文章としかいいようがない fktack@yahoo.co.jp

学校は言葉の墓場か

今日はナミミの高校の入学式があり、校長をはじめとする来賓とか父母会とか、在校生新入生にいたるまで、みんな通りいっぺんの挨拶をしていたのでとてもうんざりした。

私の会社では以前週に一回朝礼があって、そこで毎回持ち回りで司会を行い、司会者はちょっとした小話をするのだが、みんな
「車の運転を気をつけよう」
「インフルエンザが流行ってます。気をつけましょう」
とかそんなのばかりなのでアホらしくなり、所長に
「朝礼なんてやめましょう。朝礼の時間があれば電話の一本もかけられます」
と提案したら、
「しかしあれはセレモニーだから」
と退けられ唖然とした。ちなみに私は水筒に乳酸菌飲料を入れると、内壁が溶けて銅中毒になりますよ、とか比較的メリハリの効いたことを言ったりしていたから、所長は私に期待していたのかもしれない。しかし社内体制が刷新したドタバタで週一の全体朝礼はなくなったので結果的に良かった。
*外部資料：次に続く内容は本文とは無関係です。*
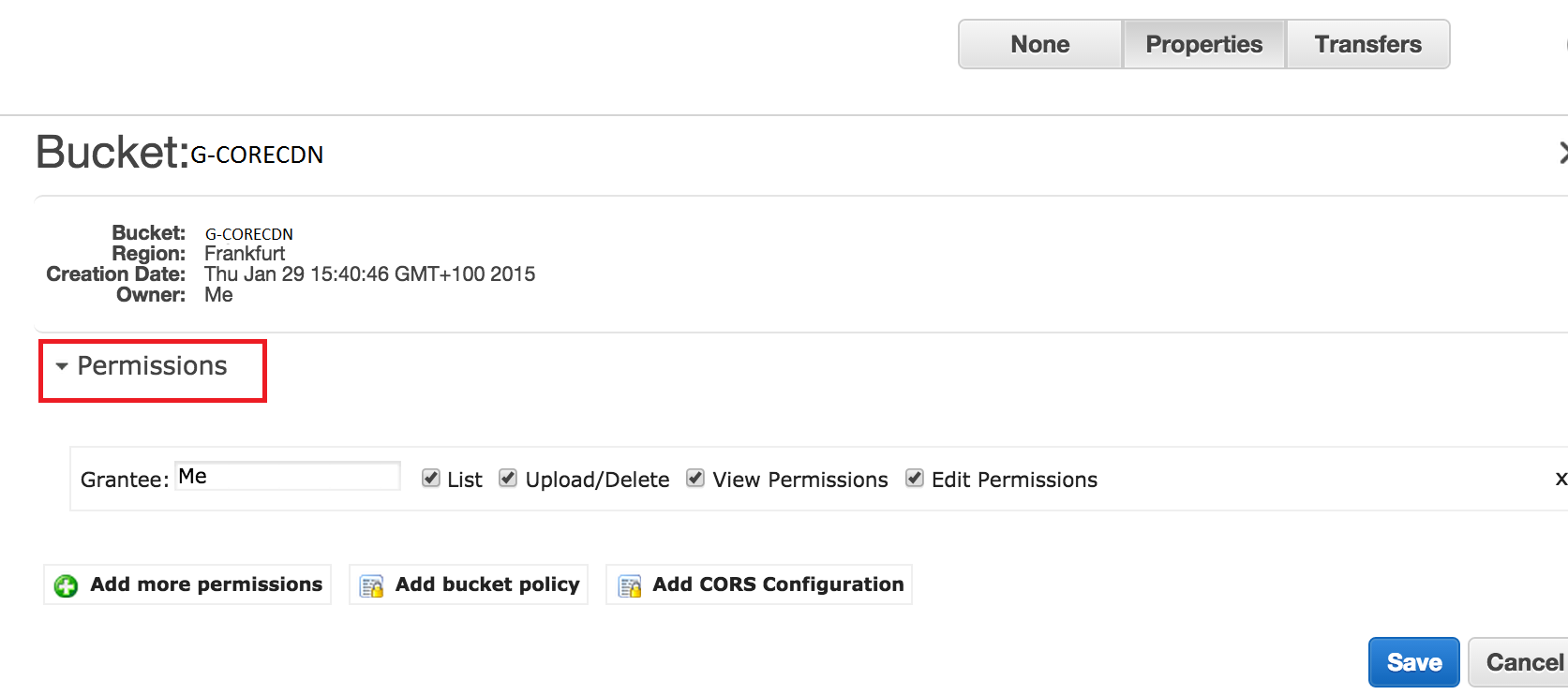Open the Transfers tab
Image resolution: width=1568 pixels, height=695 pixels.
[1367, 44]
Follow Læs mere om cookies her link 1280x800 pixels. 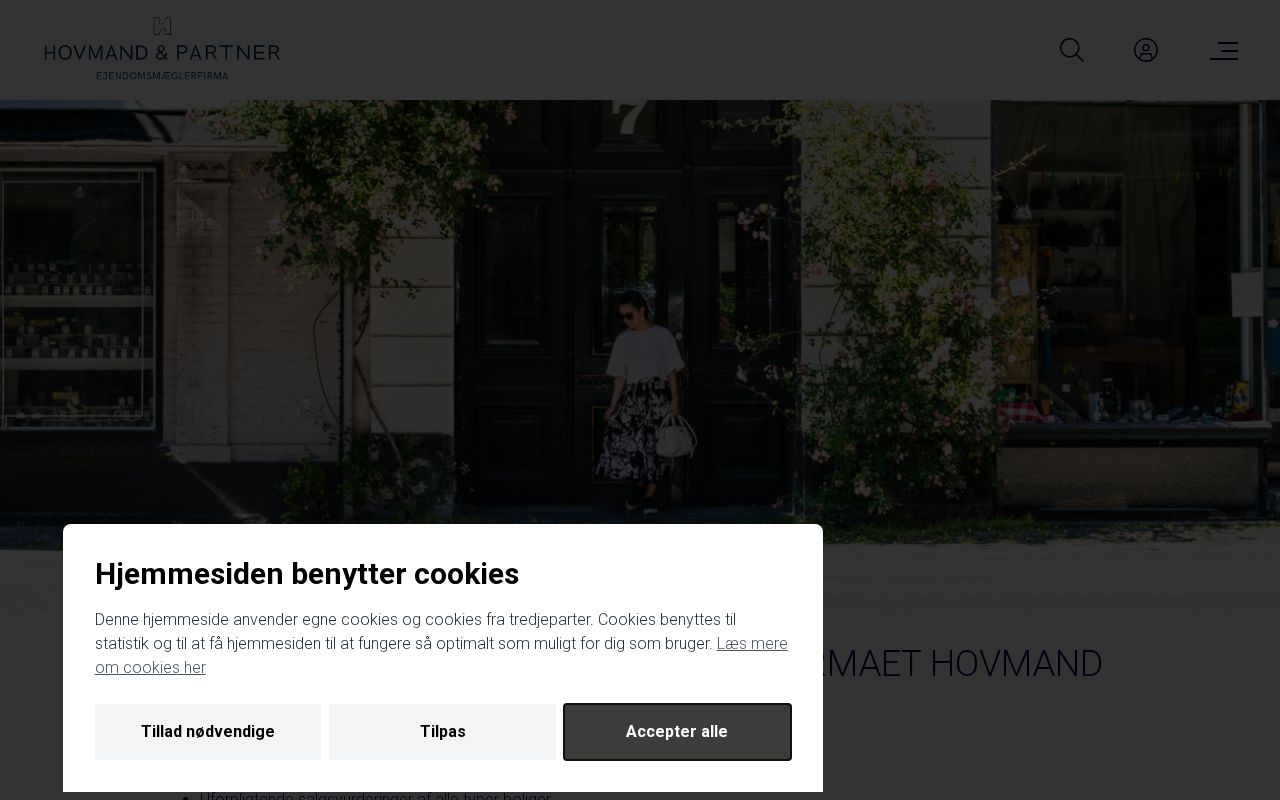click(441, 655)
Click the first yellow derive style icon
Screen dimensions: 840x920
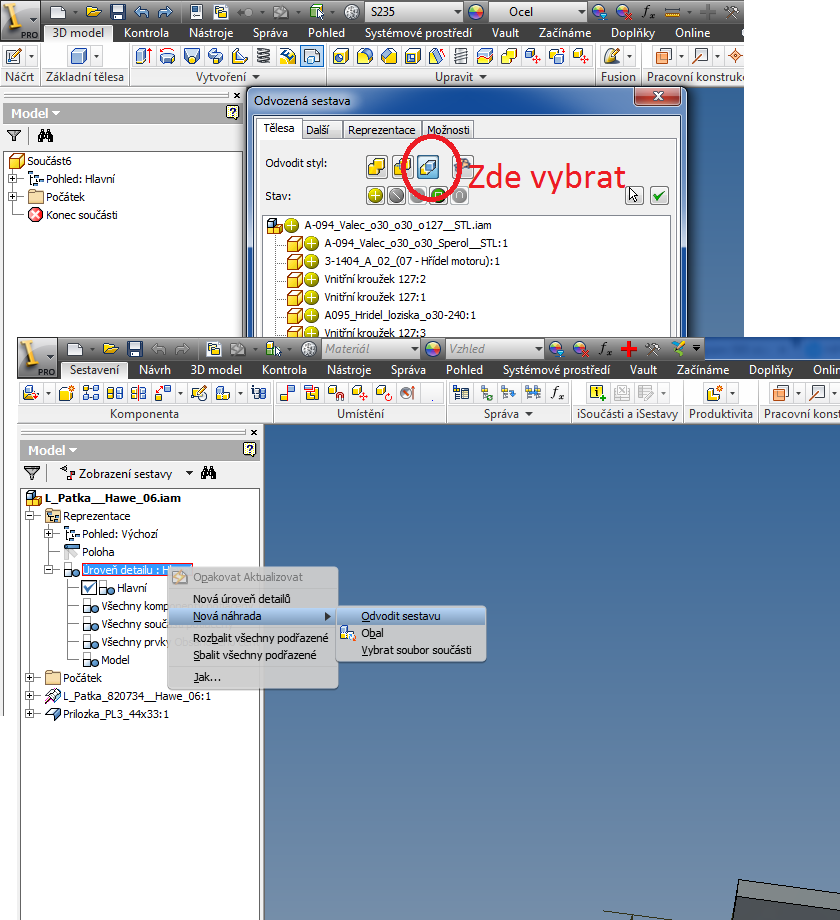pos(376,166)
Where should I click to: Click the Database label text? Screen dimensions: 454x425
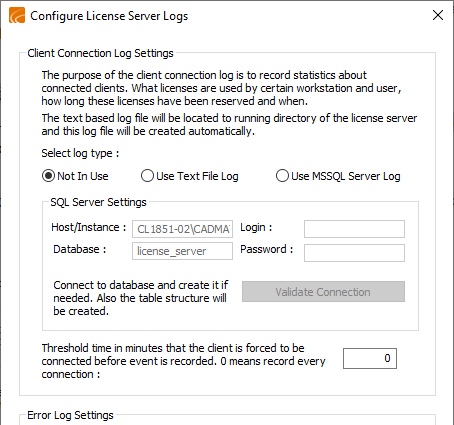[80, 249]
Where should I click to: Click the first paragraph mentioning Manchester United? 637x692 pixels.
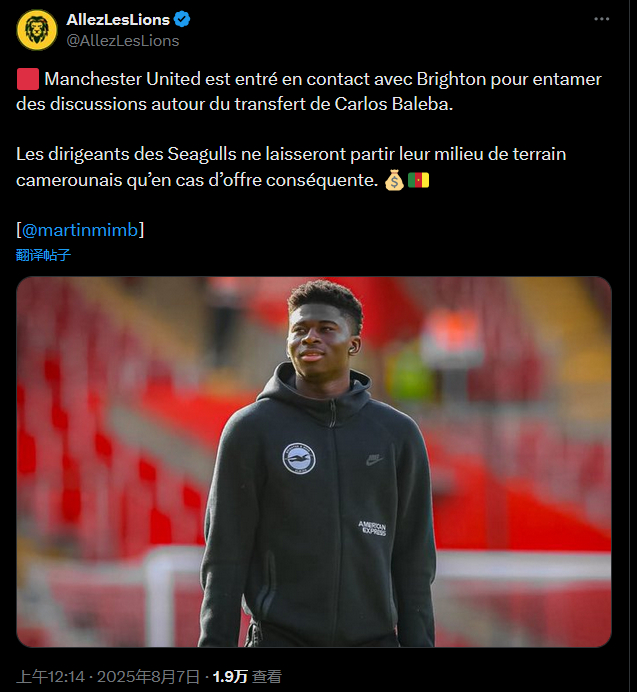click(x=309, y=91)
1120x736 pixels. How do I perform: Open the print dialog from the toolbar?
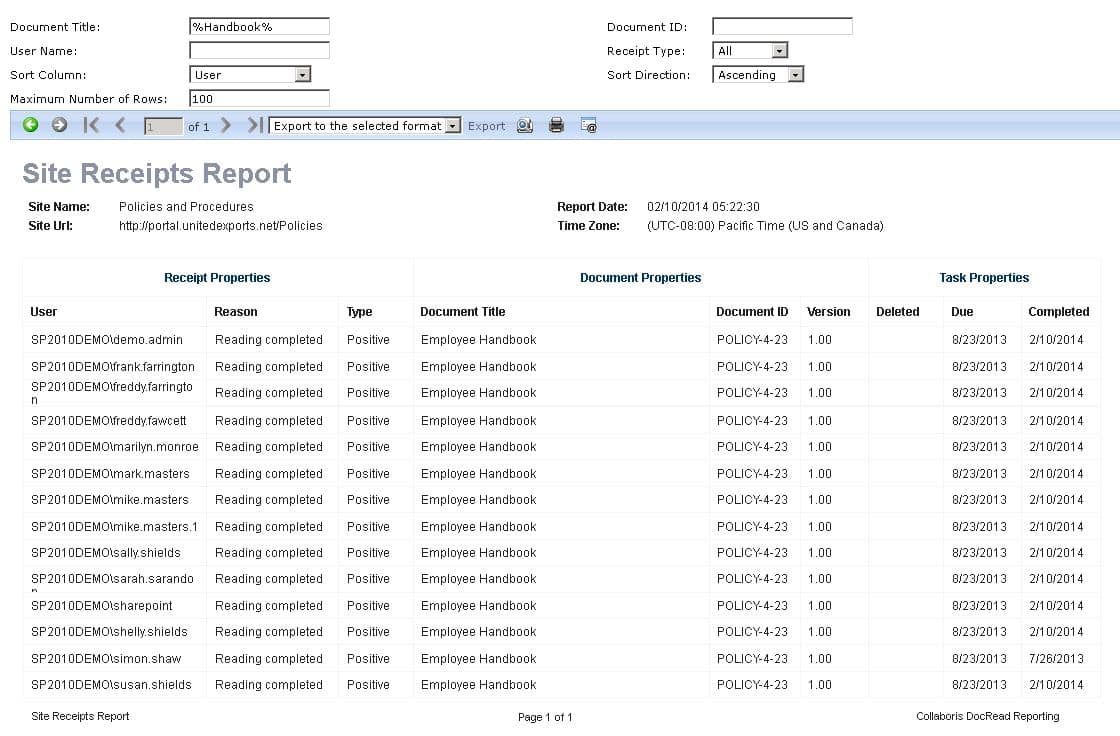point(557,125)
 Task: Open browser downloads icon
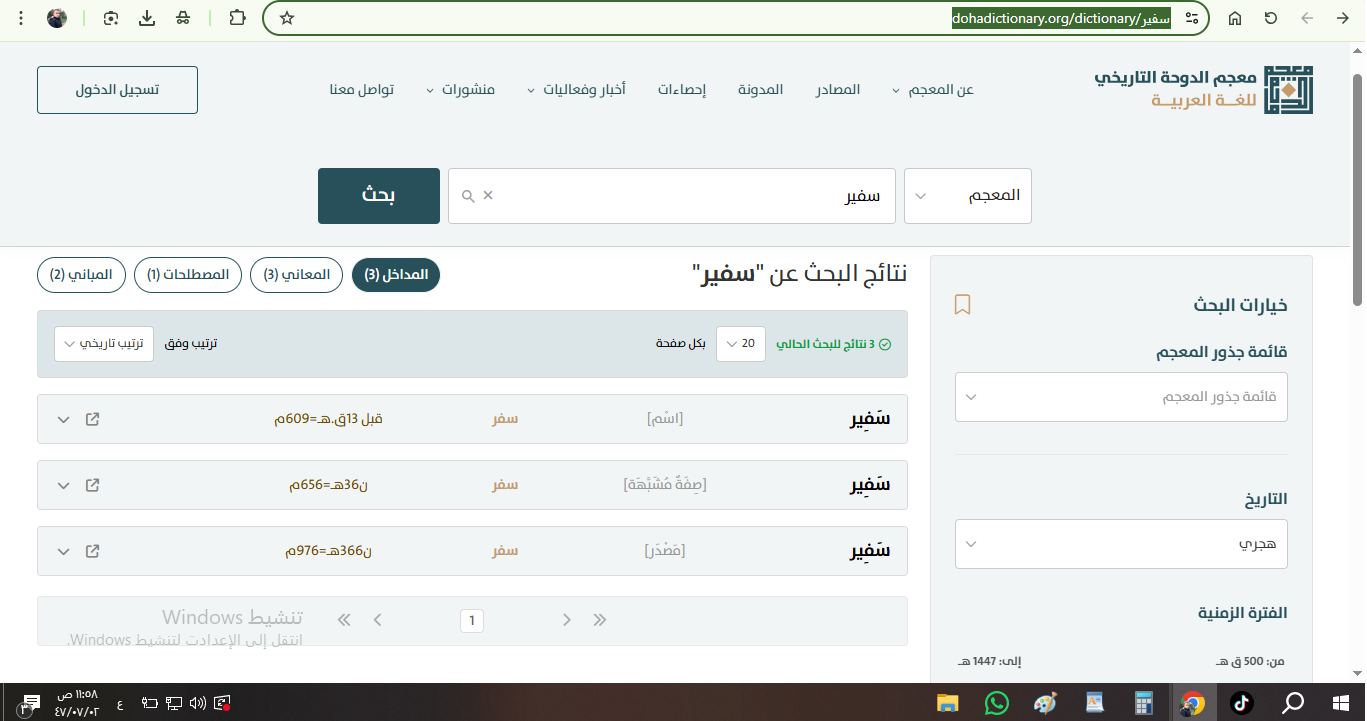(x=147, y=18)
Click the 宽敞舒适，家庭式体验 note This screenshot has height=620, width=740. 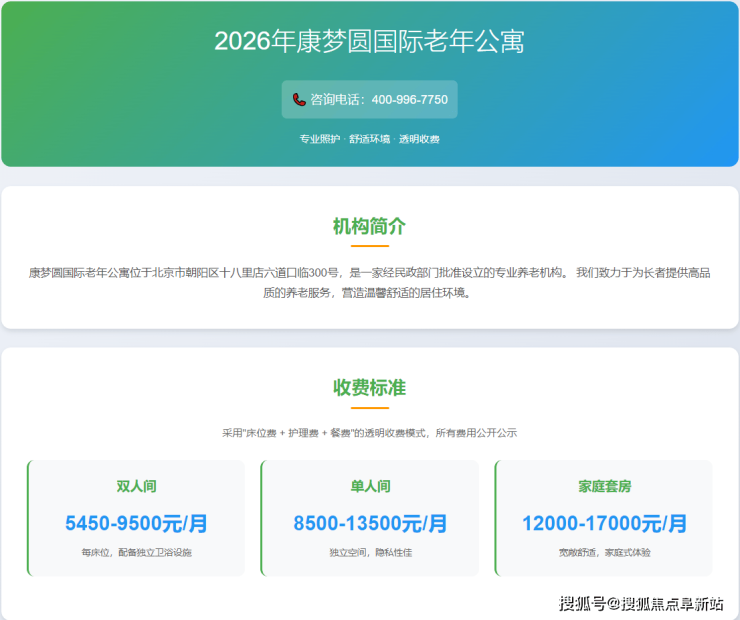pos(604,552)
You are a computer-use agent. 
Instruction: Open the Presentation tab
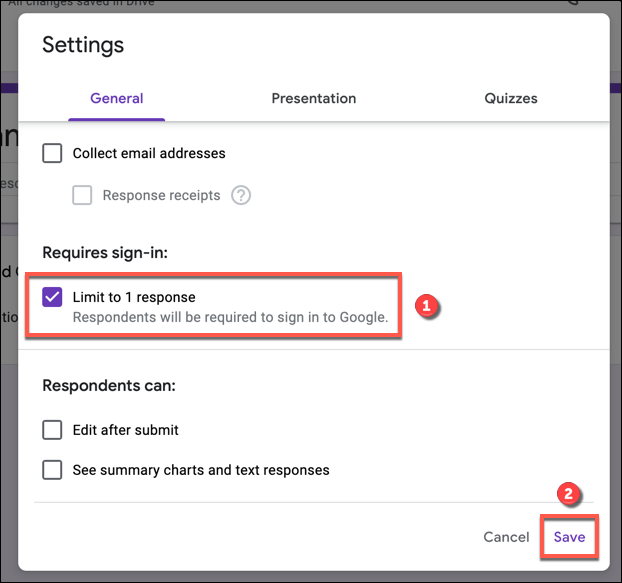pyautogui.click(x=314, y=99)
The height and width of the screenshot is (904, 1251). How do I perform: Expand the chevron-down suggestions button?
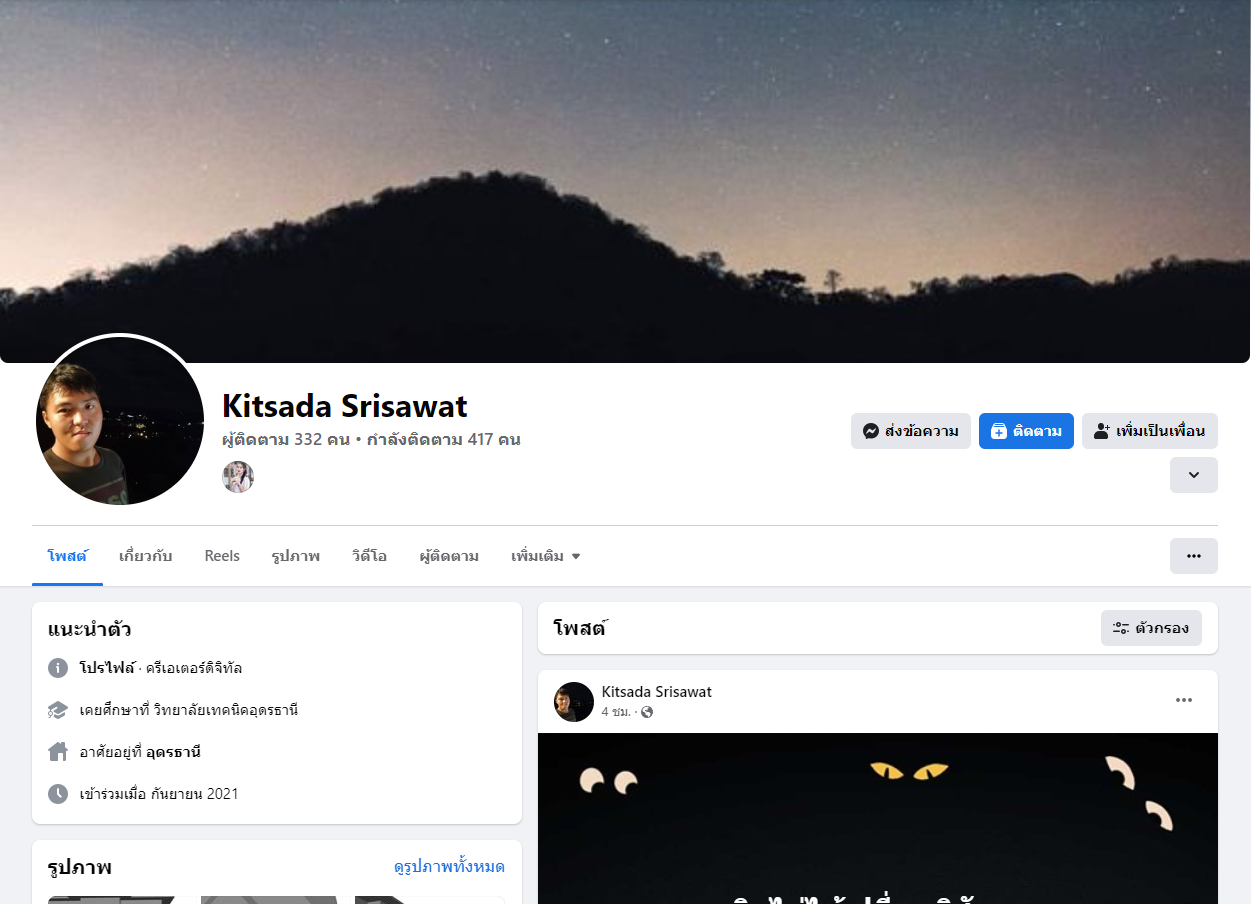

入学式は文字通りのセレモニーだから、無難な言葉の連続は仕方ないというか、無難な言葉こそ宝、という場なのかもしれない。しかし、それならば、学校とは言葉の墓場なのだろうか。校長も父母会長も
「夢や目標を持って、継続的に努力しろ」
とおっしゃるが、本当のところは無難な判断に終始しろ、そのためには自分の考えを捨てるのがいちばん、と言っているように思える。勝手な想像だが、私の子供時代は「仲間」とか、「他人に迷惑をかけない」とか、そんな言葉がもてはやされていた。まだその時点では「夢」や「目標」も瀕死であるが、生きていたのかもしれない。いや、もう死んでいたか。

式の最後のほうで学年主任を名乗る体格のいい男が原始人のような、最低限の助詞しか使おうとしない独特のしゃべり方で、
「今日の入学式は、ひとりの欠席者、遅刻者もなく素晴らしい」
と褒め称えたが、結局素晴らしいのは努力とは関係のないところだ。確かに新しい環境にかける意気込みが生徒を定刻に会場に向かわせたのかもしれないが、いくら意識が高くても病気になるときはなるし、電車だって遅れる。つまり全員がこの場に揃ったのは単に運が良かっただけだ。

そういったことに「矛盾」を感じるのは、この広いホールの中で自分だけだろうな、と思うとそういう感じ方をする自分の方がおかしいというか、子供っぽい気がしてアレだった。とても広いホールで、二階席もあるホールだった。和服の人もいた。